## To do:
Once the line containing "You are a GUI" is found in the records below, return it and each following line exactly, up to and including the line containing "The height and", and nothing else.

## Supplied data:
:::
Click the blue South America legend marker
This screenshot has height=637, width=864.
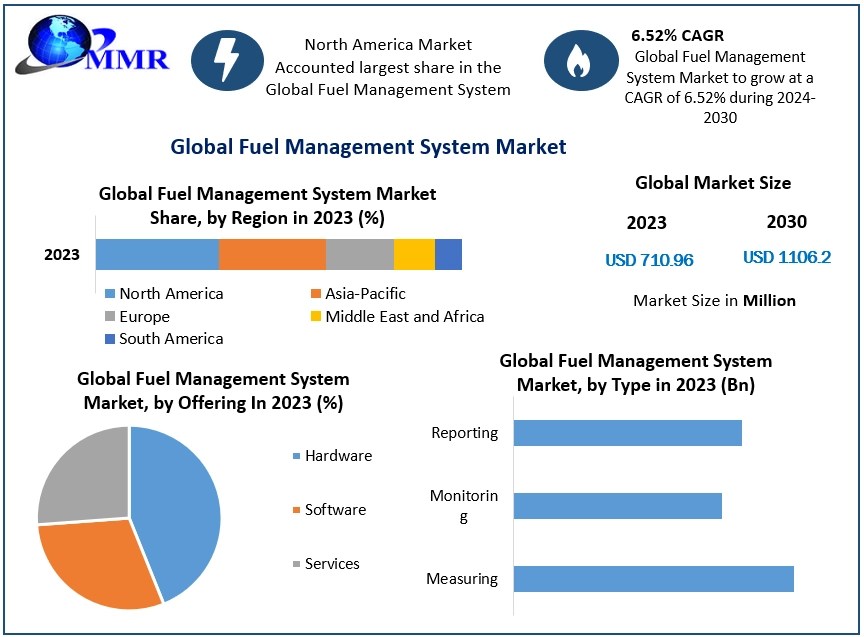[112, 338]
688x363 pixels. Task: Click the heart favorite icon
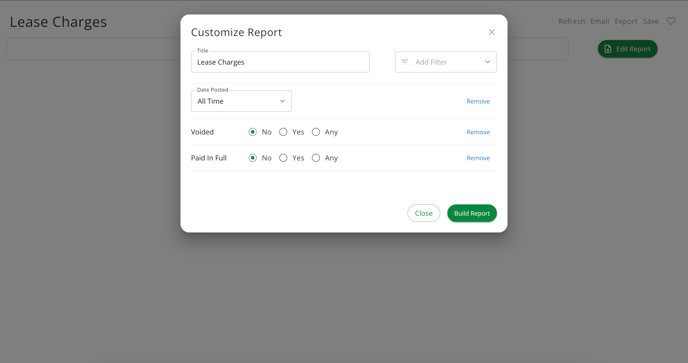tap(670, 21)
:::
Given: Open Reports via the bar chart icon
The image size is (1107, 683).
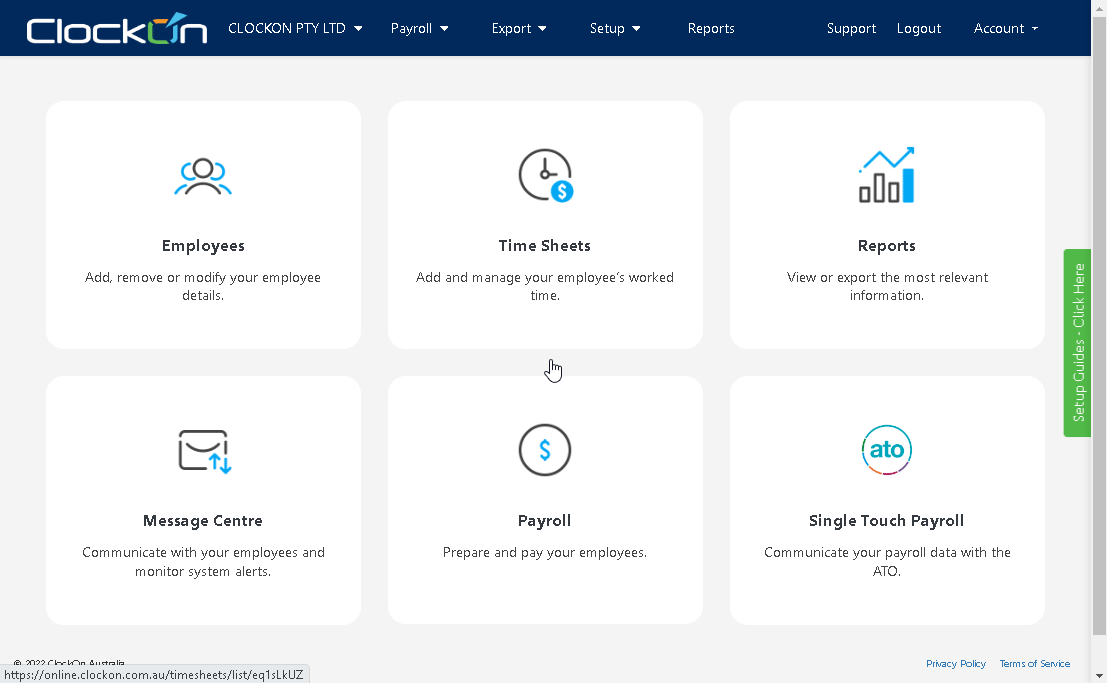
:::
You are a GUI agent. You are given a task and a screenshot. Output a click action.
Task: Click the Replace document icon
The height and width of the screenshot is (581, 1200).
:::
## Written reply:
You are a GUI agent. You are given a task and a screenshot. Output a click action.
Task: Click the Replace document icon
The height and width of the screenshot is (581, 1200).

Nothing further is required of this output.